In der derzeit ablaufenden zweiten Corona-Welle stehen wieder einmal die Krankenhäuser und darunter die Intensivstationen im Mittelpunkt der aufgeregten Berichterstattung – Intensivstationen: Sorge vor der Belastungsgrenze oder Mehr Intensivpatienten: Kliniken treten auf die Bremse oder Immer mehr Covid-Patienten müssen ins Krankenhaus, die Aufzählung solcher Berichte ließe sich endlos fortsetzen. Und immer wieder wird ein zentrales Merkmal erkennbar: Der Mangel an Pflegepersonal mit der notwendigen fachlichen Expertise auf den Intensivstationen ist das Problem. Nicht fehlende Betten oder Beatmungsgeräte, sondern Menschen. Und eben nicht irgendwelche Menschen, sondern die müssen gerade hier, am Ende der Corona-Kette, auch noch passungsfähig sein zu einem Teilbereich der Medizin und der Pflege, wo es in den vergangenen Jahren enorme technische und prozessuale Fortschritte gegeben hat, dem viele Menschen ihr Überleben verdanken. Nicht ohne Grund braucht man in der Intensivpflege eine zweijährige Fachweiterbildung.

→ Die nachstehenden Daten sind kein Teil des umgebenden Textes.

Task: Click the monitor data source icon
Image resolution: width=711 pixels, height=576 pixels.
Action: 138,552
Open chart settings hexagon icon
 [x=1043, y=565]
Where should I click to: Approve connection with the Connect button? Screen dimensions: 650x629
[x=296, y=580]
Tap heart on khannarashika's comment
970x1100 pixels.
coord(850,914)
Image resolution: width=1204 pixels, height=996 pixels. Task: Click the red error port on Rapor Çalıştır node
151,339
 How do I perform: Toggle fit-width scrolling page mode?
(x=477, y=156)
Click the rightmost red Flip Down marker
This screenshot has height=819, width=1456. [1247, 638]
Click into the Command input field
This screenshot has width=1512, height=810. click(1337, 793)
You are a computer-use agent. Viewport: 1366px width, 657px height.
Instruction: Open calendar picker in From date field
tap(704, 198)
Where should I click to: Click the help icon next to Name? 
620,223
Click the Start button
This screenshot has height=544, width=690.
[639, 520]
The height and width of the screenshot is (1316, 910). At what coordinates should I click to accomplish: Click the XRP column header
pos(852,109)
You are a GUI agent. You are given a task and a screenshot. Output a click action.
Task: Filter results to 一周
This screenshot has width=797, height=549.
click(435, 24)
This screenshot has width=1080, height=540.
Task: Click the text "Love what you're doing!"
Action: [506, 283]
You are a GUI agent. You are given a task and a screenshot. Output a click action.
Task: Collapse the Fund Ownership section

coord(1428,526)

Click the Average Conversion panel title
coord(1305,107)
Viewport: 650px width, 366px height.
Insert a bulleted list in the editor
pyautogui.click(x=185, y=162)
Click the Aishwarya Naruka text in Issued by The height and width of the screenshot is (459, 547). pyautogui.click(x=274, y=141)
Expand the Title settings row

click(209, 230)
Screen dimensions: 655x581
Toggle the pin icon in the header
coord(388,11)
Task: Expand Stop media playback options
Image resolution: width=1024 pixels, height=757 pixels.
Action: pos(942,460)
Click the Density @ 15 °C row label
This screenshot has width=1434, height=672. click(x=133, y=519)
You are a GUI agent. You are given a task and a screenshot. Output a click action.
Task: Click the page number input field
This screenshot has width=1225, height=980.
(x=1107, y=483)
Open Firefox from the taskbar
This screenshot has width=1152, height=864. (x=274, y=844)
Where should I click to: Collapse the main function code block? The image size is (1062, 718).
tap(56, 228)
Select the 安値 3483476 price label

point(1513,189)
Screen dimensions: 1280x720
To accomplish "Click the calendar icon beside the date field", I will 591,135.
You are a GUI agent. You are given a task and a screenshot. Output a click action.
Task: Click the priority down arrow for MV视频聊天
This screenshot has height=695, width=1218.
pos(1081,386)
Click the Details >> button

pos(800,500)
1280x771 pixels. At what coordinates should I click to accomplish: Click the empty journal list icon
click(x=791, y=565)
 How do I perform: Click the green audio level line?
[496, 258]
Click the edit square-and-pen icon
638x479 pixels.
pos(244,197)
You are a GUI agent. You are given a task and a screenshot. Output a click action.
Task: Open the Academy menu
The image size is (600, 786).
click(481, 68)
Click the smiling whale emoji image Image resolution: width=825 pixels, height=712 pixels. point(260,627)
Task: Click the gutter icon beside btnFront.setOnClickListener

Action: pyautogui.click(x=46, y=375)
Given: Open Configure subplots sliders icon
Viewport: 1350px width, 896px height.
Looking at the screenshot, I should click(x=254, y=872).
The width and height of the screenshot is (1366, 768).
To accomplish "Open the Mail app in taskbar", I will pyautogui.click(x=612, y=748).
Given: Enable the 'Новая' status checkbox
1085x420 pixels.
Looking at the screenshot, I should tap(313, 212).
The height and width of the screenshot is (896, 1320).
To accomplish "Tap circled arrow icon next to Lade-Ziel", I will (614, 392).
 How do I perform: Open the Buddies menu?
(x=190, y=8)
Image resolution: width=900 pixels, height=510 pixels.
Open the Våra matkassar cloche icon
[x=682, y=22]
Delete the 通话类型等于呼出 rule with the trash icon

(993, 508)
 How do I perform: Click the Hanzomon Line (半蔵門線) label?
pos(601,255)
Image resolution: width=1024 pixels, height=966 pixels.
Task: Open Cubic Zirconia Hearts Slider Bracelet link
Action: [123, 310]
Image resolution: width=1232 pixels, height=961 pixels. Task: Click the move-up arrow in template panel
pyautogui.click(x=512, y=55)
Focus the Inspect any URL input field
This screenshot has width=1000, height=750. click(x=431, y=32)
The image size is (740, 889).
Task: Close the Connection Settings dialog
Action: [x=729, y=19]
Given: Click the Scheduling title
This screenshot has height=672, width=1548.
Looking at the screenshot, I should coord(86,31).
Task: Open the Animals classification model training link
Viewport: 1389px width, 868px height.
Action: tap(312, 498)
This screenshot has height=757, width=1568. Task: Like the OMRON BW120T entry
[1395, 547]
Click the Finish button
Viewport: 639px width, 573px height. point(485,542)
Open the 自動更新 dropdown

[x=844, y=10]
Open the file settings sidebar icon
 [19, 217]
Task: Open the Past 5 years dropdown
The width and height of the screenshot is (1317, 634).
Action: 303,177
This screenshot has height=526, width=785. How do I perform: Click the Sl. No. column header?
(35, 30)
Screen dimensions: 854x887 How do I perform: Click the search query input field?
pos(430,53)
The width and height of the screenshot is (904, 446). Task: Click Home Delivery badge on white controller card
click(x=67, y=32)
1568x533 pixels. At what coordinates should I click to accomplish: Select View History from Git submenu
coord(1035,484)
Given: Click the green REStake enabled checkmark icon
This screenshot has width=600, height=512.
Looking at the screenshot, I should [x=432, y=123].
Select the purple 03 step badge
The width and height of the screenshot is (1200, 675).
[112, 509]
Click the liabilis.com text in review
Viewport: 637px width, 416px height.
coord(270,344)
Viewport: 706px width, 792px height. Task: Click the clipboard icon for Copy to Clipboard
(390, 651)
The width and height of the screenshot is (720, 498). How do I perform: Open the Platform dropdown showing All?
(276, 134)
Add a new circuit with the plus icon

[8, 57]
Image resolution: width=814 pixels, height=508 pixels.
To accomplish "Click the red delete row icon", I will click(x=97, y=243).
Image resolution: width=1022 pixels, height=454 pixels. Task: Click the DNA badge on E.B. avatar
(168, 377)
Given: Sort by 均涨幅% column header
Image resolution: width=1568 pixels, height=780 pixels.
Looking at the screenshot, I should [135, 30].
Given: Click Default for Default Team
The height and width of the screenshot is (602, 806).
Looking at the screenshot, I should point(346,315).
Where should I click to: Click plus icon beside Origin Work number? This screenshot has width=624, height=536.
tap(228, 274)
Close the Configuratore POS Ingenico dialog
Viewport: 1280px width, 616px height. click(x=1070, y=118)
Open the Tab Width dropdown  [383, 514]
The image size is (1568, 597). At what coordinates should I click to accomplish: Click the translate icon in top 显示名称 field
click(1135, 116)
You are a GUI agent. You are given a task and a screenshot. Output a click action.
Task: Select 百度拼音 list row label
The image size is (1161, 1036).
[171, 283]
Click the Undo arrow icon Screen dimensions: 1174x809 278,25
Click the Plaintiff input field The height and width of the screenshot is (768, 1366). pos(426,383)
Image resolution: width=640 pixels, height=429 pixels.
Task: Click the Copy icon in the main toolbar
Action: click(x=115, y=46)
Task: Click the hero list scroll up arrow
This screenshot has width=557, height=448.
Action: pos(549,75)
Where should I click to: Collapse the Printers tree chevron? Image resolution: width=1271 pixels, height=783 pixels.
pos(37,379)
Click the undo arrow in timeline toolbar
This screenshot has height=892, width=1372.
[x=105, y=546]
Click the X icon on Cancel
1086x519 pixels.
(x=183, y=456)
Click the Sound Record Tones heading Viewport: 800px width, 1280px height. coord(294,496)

So wichtig es ist, über die offensichtlichen Engpassfaktoren in der Intensivmedizin zu diskutieren und auch darüber, was man hätte machen müssen bzw. können seit der ersten Welle – man darf nicht die großen anderen Bereiche, in den die pflegerische Versorgung von Millionen Menschen sichergestellt werden muss, aus den Augen verlieren. Dabei muss man zur Kenntnis nehmen, dass in der Langzeitpflege wenn, dann vor allem über die Pflegeheime berichtet wird (unter den medialen Rahmenbedingungen einer Aufmerksamkeitsökonomie vor allem – erneut – bei Corona-Fällen unter den Bewohnern und den Pflegekräften in einzelnen Heimen). Die Situation der ambulanten Pflegedienste ist auch derzeit, wie im Frühjahr, kaum bis gar nicht auf dem Schirm der Berichterstattung. Und wie sieht es dort aus, wo die meisten Pflegebedürftigen, weit mehr als 70 Prozent, versorgt und gepflegt werden? Also in der häuslichen Pflege? Und wie geht es den vielen pflegenden Angehörigen, ohne die innerhalb von Minuten das deutsche Pflegesystem zusammenbrechen würde?